La Corte delle assise criminali di Lugano dovrà decidere cosa fare con le bottiglie sequestrate. Nel pomeriggio parola all'accusa
Un imputato sostanzialmente reo confesso. Un altro che ha ammesso di essere stato coinvolto, mentre gli altri tre negano. Davanti alla Corte delle assise criminali di Lugano si stanno delineando i contorni della truffa del vino, un'azione che, dal 2016 al 2018, avrebbe portato alla falsificazione di oltre 50mila bottiglie e al conseguente raggiro di circa 1,5 milioni di franchi ai danni di enoteche, società di vendita al dettaglio e all'ingrosso e ristoranti. Vino imbottigliato da enologi piemontesi sulle cui bottiglie erano state apposte etichette e capsule false per spacciarlo come originale.

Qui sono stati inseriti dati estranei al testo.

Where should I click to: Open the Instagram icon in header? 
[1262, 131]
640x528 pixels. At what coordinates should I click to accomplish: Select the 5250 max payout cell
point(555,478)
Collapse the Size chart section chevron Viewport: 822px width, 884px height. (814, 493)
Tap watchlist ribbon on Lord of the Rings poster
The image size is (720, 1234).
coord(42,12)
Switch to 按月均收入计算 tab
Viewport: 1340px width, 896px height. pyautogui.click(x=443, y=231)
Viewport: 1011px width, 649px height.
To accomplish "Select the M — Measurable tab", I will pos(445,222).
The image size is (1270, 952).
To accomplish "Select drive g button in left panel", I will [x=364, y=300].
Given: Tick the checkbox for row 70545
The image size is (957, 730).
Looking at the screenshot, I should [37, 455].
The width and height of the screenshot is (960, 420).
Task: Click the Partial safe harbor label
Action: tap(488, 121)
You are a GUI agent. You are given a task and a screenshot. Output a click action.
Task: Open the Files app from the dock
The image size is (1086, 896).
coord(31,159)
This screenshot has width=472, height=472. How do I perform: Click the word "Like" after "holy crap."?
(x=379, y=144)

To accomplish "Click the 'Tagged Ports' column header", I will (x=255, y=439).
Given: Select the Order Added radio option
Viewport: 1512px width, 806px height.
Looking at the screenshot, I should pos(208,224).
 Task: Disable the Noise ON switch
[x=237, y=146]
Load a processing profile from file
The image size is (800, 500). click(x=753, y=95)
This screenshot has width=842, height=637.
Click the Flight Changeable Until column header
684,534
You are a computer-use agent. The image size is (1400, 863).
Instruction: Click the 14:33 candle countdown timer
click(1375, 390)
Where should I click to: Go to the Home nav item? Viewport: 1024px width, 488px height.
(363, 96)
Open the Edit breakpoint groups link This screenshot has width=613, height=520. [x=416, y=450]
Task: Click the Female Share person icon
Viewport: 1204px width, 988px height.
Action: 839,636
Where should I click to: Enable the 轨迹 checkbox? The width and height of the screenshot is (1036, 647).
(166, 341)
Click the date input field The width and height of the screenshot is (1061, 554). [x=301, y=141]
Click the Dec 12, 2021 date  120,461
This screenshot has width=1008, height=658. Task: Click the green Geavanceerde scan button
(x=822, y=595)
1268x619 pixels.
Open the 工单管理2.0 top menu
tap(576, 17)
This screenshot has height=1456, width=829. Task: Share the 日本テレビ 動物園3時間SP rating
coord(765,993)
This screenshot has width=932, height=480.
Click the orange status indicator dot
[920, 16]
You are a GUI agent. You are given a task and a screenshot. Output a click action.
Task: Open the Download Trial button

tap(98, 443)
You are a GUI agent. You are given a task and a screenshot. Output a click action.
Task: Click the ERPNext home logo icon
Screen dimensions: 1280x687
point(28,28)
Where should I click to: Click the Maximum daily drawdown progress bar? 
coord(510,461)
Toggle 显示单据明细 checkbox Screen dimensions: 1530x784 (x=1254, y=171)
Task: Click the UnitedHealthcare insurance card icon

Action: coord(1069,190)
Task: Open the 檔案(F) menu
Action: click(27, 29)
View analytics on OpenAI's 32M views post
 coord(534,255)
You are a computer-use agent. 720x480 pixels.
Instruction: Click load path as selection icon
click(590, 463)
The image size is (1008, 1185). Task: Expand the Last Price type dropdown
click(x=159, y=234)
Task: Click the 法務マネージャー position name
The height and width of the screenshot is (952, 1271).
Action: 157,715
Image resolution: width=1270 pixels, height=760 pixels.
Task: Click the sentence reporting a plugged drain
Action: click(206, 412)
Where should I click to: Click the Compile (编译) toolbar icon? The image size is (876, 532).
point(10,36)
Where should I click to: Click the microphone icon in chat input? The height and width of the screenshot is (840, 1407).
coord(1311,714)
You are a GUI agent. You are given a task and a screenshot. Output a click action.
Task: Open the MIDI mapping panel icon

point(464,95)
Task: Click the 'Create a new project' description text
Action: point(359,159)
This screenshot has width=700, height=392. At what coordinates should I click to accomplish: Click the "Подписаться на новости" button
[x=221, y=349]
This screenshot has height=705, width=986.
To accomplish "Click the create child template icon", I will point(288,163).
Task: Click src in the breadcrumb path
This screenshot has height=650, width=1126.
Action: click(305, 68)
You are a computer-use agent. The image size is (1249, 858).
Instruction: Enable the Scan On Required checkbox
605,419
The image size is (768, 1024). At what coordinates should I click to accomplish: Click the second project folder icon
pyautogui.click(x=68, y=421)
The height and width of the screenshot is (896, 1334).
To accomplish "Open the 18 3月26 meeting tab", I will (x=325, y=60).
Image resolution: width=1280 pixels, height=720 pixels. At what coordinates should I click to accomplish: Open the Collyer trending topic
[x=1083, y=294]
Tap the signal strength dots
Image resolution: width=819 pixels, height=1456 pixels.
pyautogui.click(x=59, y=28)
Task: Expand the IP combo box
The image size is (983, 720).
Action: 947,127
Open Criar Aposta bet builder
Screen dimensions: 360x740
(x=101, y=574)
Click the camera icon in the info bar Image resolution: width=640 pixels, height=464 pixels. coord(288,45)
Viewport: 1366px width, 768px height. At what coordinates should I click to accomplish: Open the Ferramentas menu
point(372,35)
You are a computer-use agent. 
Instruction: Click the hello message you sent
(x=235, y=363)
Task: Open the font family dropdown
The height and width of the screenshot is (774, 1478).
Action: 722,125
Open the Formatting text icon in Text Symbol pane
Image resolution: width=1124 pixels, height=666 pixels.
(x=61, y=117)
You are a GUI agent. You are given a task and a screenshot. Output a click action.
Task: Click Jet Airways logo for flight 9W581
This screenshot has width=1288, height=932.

Quello protagonista della truffa è quindi un vino contraffatto, ma comunque di buona qualità. Nella seconda parte della mattina il giudice Amos Pagnamenta ha ascoltato le posizioni degli imputati presenti (e anche degli assenti, per motivi di salute, per il tramite dei loro avvocati). Con diversi gradi di partecipazione, tutti devono rispondere di ripetuta truffa e contraffazione di merci. Nel pomeriggio la parola passerà alla procuratrice pubblica Raffaella Rigamonti per le richieste di pena.
Il 55enne italiano domiciliato nel Luganese ha ammesso quanto l'accusa gli contesta. L'uomo, difeso dall'avvocato Olivier Ferrari, ha dichiarato di essere stato contattato dall'imputato 69enne per un'attività di commercializzazione di vini, «ma non ero interessato». In un secondo momento «mi è stato chiesto se avevo conoscenze commerciali per occuparmi del packaging di prodotti da imbottigliare, per fare la consulenza. Era il luglio 2017 e per motivi medici mi sono fermato e non mi sono impegnato». Nel concreto, ha dichiarato, «ho prodotto delle scatole neutre per una terza persona che ho venduto e basta. Ho poi presentato un’altra persona che si occupava di grafica, una scatola di campione da far riprodurre non è nemmeno mai stata ritirata». Interrogato sul ruolo del 69enne, l'imputato lo ha definito come «la parte finanziaria». Mentre il 69enne assente per motivi di salute vestiva il ruolo di «colui che si occupava dell'acquisto e della vendita, finanziato da qualcun altro e non da me: ha cercato di coinvolgere me come persona pulita, ma erano già organizzati. Ho commesso tanti errori e me ne pento».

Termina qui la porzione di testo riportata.